To do:
Only an exact repetition of the lines from the one holding "You are a computer-use agent. The" to the end of the data is wanted, with pictures left out.

Collected data:
▬▬▬▬▬▬▬▬▬▬

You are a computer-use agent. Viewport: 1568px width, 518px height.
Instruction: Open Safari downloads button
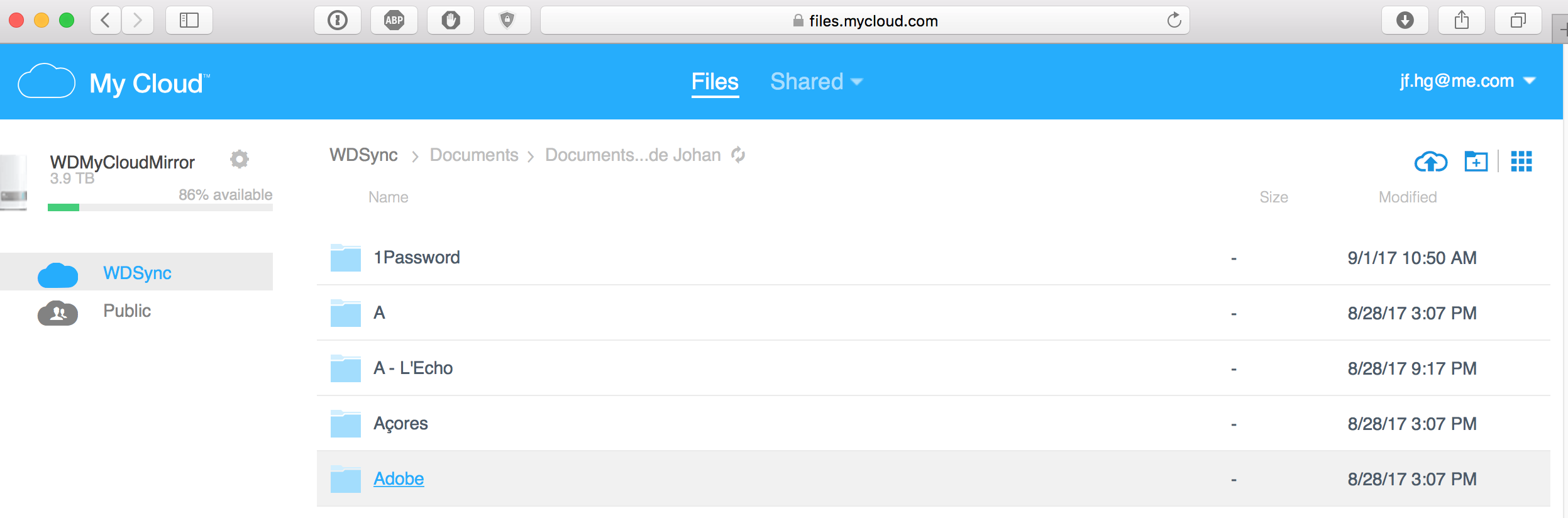1405,21
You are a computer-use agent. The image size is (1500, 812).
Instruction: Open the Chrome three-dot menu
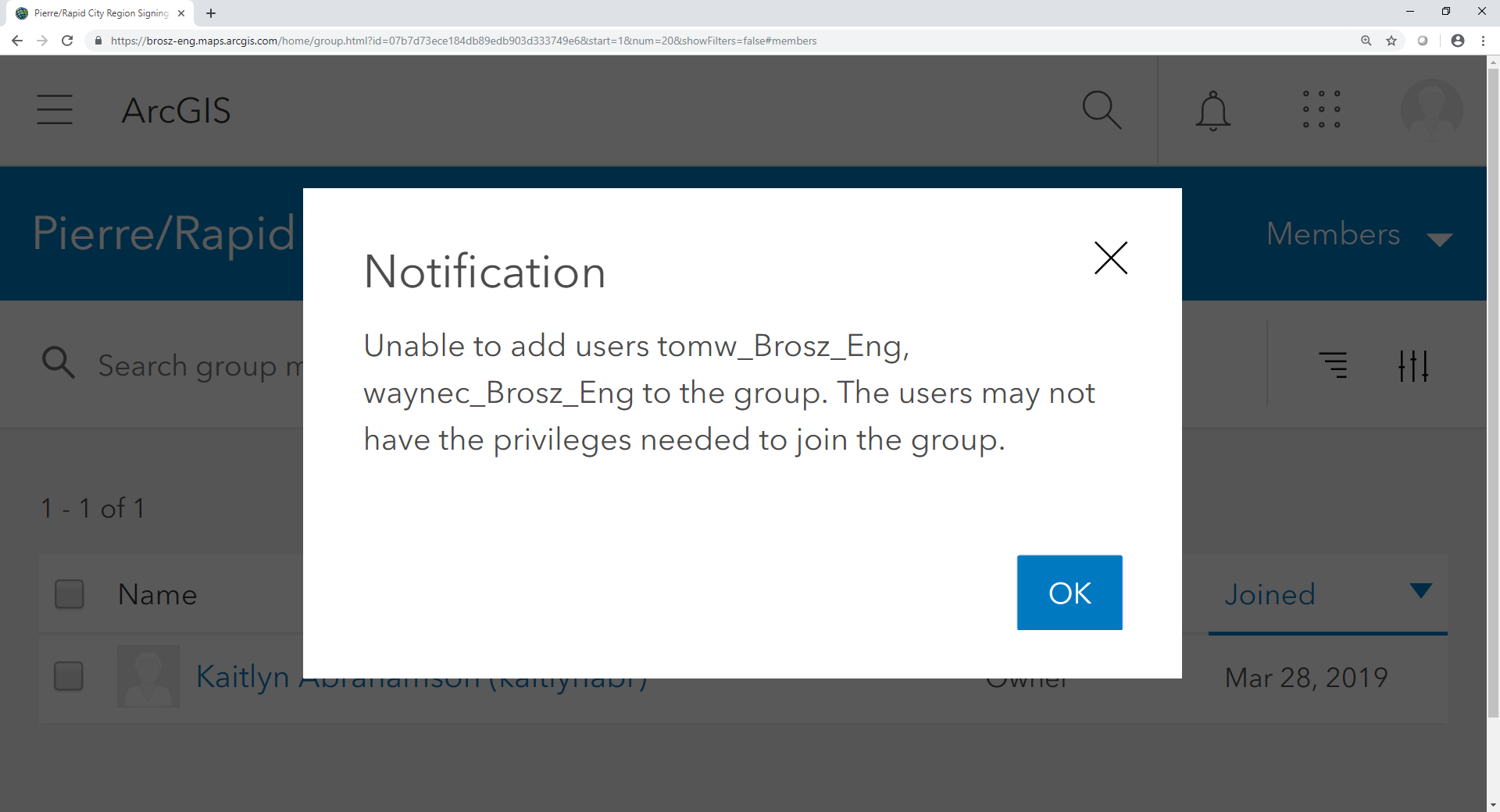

▬▬▬▬▬▬▬▬▬▬

Result:
You are a computer-use agent. The image size is (1500, 812).
Instruction: Open the Chrome three-dot menu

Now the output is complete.